PASSAGE SHOWN -
+++

The end of trend

Nicholas Kristof is correct to say that men should not be written off, but for the wrong reasons:

With women making far-reaching gains, there’s a larger question. Are women simply better-suited than men to today’s jobs? The Atlantic raised this issue provocatively in this month’s issue with a cover story by Hanna Rosin bluntly entitled, “The End of Men.”

“What if the modern, postindustrial economy is simply more congenial to women than to men?” Ms. Rosin asked. She adds: “The postindustrial economy is indifferent to men’s size and strength. The attributes that are most valuable today — social intelligence, open communication, the ability to sit still and focus — are, at a minimum, not predominately male. In fact, the opposite may be true.”

It’s a fair question, and others also have been wondering aloud if a new age of femininity is dawning. After all, Ms. Rosin notes that Americans who use high-tech biology to try to pick a baby’s sex seek a girl more often than a boy. And women now make up 51 percent of professional and managerial positions in America, up from 26 percent in 1980.

+++

ENTRIES PROVIDED -
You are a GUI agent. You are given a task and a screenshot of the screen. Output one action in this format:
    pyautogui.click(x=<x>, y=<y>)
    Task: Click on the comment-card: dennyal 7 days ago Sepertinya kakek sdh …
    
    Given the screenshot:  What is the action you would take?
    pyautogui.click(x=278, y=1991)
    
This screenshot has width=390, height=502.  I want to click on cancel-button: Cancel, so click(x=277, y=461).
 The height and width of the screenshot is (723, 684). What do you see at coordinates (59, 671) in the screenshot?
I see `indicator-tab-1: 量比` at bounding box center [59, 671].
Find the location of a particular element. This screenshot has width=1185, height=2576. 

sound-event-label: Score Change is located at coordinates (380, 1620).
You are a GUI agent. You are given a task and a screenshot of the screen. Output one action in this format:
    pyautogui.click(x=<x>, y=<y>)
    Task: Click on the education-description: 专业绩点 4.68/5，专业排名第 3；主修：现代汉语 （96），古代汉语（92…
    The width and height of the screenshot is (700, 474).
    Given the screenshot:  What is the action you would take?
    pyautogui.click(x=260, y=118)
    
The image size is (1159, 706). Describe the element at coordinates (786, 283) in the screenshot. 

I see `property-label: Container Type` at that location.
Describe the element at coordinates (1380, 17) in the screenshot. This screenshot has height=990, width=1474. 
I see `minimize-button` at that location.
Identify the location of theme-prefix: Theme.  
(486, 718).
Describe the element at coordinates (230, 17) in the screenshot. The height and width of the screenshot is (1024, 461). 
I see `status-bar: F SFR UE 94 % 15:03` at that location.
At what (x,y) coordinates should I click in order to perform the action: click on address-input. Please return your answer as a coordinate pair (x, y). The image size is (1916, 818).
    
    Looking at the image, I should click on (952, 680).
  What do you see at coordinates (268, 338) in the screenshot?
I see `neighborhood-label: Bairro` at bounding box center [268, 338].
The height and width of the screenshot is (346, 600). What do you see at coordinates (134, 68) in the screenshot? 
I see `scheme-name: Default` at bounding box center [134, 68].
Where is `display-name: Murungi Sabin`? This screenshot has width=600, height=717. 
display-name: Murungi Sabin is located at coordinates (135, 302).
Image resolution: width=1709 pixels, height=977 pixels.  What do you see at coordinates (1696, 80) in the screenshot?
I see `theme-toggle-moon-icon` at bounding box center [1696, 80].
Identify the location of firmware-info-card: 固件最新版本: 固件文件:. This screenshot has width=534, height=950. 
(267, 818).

+++

ASSIGNMENT - Reproduce the whole piece headed "The end of trend" from above, word for word, with nothing changed.

YOUR RESPONSE -
The end of trend

Nicholas Kristof is correct to say that men should not be written off, but for the wrong reasons:

With women making far-reaching gains, there’s a larger question. Are women simply better-suited than men to today’s jobs? The Atlantic raised this issue provocatively in this month’s issue with a cover story by Hanna Rosin bluntly entitled, “The End of Men.”

“What if the modern, postindustrial economy is simply more congenial to women than to men?” Ms. Rosin asked. She adds: “The postindustrial economy is indifferent to men’s size and strength. The attributes that are most valuable today — social intelligence, open communication, the ability to sit still and focus — are, at a minimum, not predominately male. In fact, the opposite may be true.”

It’s a fair question, and others also have been wondering aloud if a new age of femininity is dawning. After all, Ms. Rosin notes that Americans who use high-tech biology to try to pick a baby’s sex seek a girl more often than a boy. And women now make up 51 percent of professional and managerial positions in America, up from 26 percent in 1980.